3. Designing and Configuring DAGs
When deploying a CCR
environment in Exchange 2007, the sizing was straightforward—the
databases were running on one node or the other. In Exchange 2010,
which offers you the ability to have 16 members with up to 1,600
databases, sizing and designing the layout is far more complex. The
obvious rule is that the more servers you have in a DAG the more
options you have for laying out your database
copies efficiently and resiliently. Consider the implications of a
three-copy, six-server DAG versus two DAGs with three servers and three
copies of each database. More servers in a single DAG give you more
flexibility in creating copies and to balancing load.

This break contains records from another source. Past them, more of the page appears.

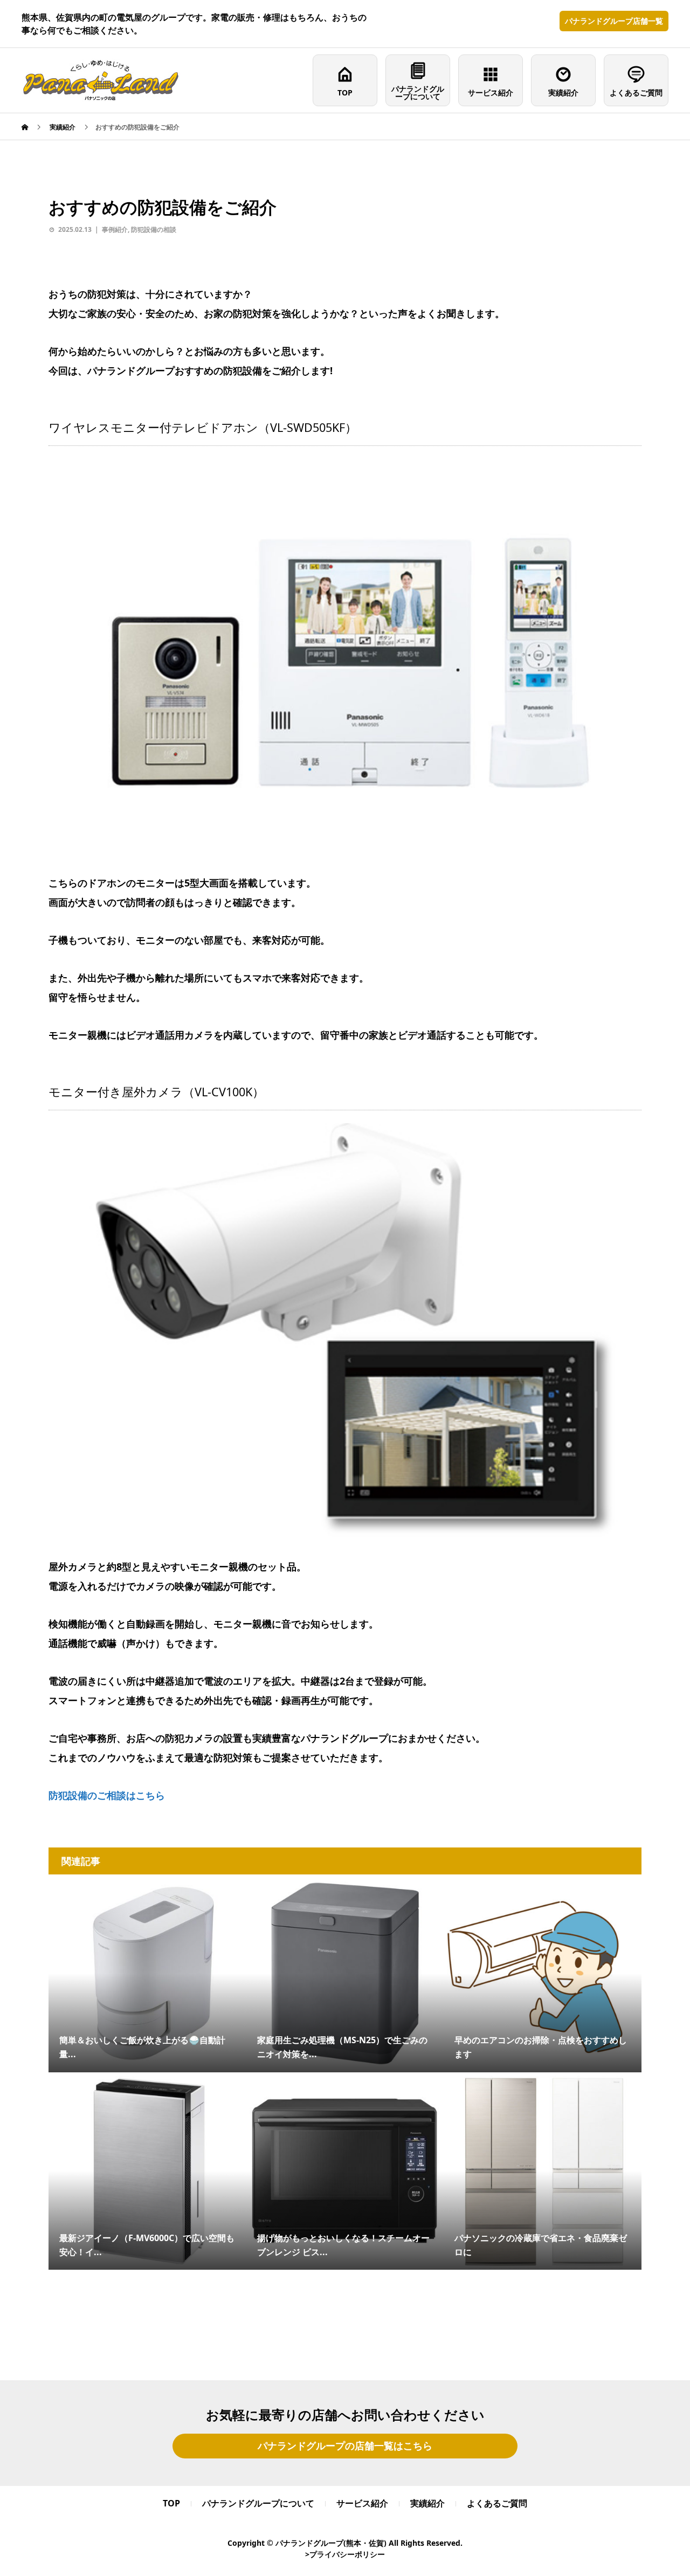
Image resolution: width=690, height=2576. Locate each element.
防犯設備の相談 (153, 229)
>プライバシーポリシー (345, 2554)
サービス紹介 (490, 92)
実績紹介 (563, 92)
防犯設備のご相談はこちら (107, 1795)
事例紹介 (115, 229)
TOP (345, 92)
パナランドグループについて (417, 92)
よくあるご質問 (636, 92)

To illustrate, if
a single server fails with three active databases in a three-member
DAG, the two remaining servers need to service the load from the first
server, as shown in Figure 10.
As compared to two
3-member DAGs, a 6-member DAG can more effectively spread the results
of failure across multiple servers as well as to sustain more member
failures.
In Figure 10
the DAG was designed to sustain a single-node failure; if more than one
member was down at least two databases would be offline. Simply adding
a member to a DAG does not automatically enable it to sustain multiple
failures, as Figure 11 shows. Here, servers are configured to mirror each other in a four-member DAG. If either A and
B or C and D fail, a large number of databases will be unavailable.

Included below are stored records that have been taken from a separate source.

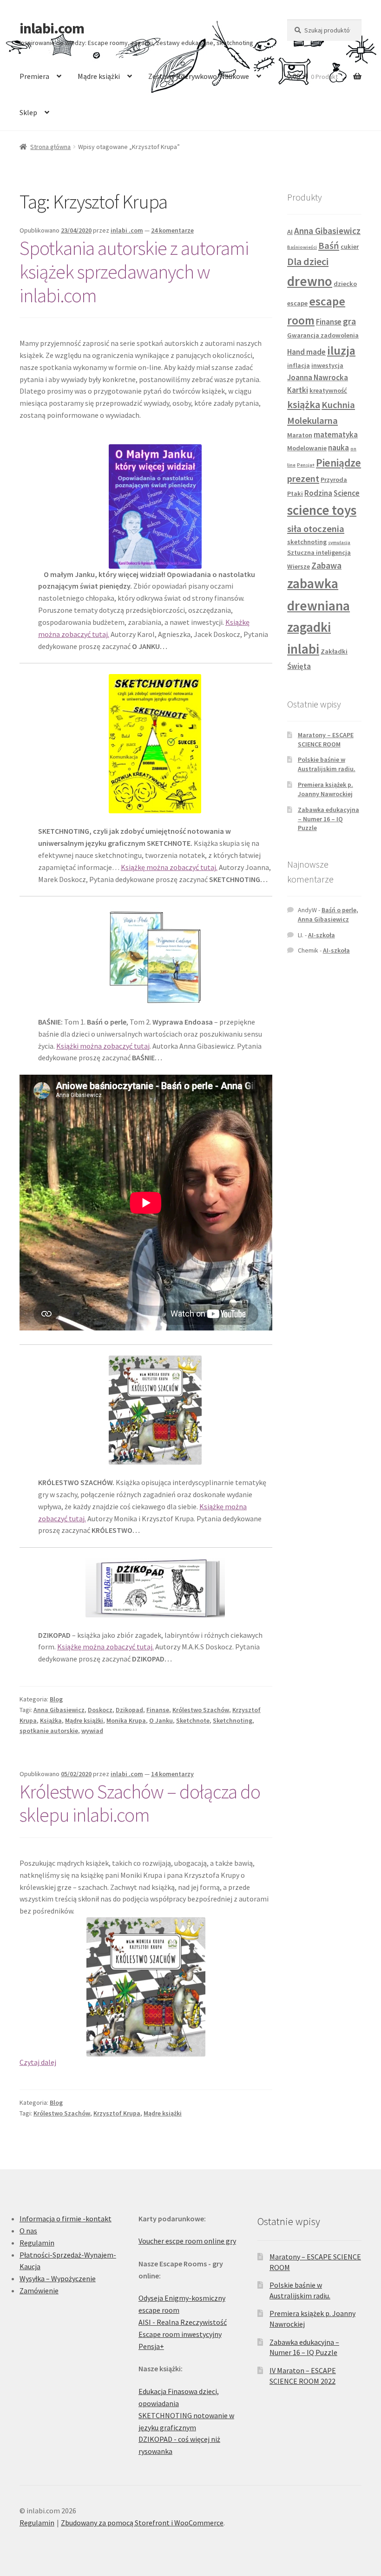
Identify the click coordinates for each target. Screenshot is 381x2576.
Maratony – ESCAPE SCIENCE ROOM (326, 739)
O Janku (161, 1720)
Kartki (297, 390)
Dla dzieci (307, 261)
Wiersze (298, 566)
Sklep (28, 112)
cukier (350, 246)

This configuration provides no better member redundancy than having two
2-member DAGs.
You should design the
databases copies with the worst-case failure needed to meet your
agreed-upon SLAs. The following two rules apply for redundancy:
One-member failure requires two or more high-availability copies, two or more servers, and a witness server.
Two-member failure requires three or more high-availability copies, four or more servers, and a witness server.
Rather than mirroring database copies on two servers it is better to stripe copies across the members or create copies randomly across the DAG to reduce the likelihood of a low number of failures causing outages for databases.
When determining the copy
design plan for the worst case, ensure that the members can handle all
of the hosted database copies becoming active. If you plan on
oversubscribing the members, you can set a maximum number of
simultaneous active databases on each member to ensure that more copies
than the server can handle do not come online by using the Set-MailboxServer cmdlet with the -MaximumActiveDatabase
parameter. When the Mailbox server has reached the maximum, no
additional database mounts will be successful. If the Active Manager
attempts to mount a database on the server the mount will fail and
Active Manager will attempt to mount the database copy on another
member if one is available. Also, as usage profiles change over time it
is important to periodically evaluate the appropriate level of
oversubscription and whether the number of active database copies
should be modified to accommodate for hardware and usage changes.
Over the course of time, when
maintenance is performed active mailbox databases may end up active on
servers that they were not intended for. As part of routine maintenance
activities remember to activate the database copies across the DAG. You
may also use RedistributeActiveDatabases.ps1, which is included in SP1, to automatically load-balance active database copies across DAG members.
Deciding the number and
location of database copies also involves the storage infrastructure
and the operational maturity of your IT department. Assuming the
operational challenges can be overcome, you should consider a few best
practices when choosing whether to use RAID (Redundant Array of
Independent Disks) or JBOD as summarized in Table 2.
Table 2. Choosing Between RAID and JBOD in a Single-Site Deployment
NUMBER OF COPIES | STORAGE OPTIONS |
---|
Two high availability | RAID |
Three or more high availability | RAID or JBOD |
One active and one lagged copy | RAID |
When a large number of
databases are hosted on each server in a DAG, disk management can
become complicated, especially when you are using JBOD storage. Only 23
drive letters are available to mount additional disk drives—A and B are
reserved and most likely the operating system is installed on C. When
planning a DAG that will require a number of volumes, it is a best
practice to use volume mount points rather than drive letters. Volume
mount points allow volumes to be mounted as directories rather than
drive letters. For example, you may want to mount a 1-TB volume in
D:\Databases\Dallas-MB01 to store the Dallas-MB01 database files. You
could then mount another 1-TB volume in C:\Databases\Dallas-MB-02 for
storing the Dallas-MB02 database files. This way you are no longer
constrained by the number of drive letters available.
Using mount points
introduces a problem: if the drive that contains the mount points
fails, you lose connectivity to all of the other drives. The best
practice is to protect the volume that contains the mount points using
RAID to reduce the likelihood of a single disk failure taking the
entire server offline.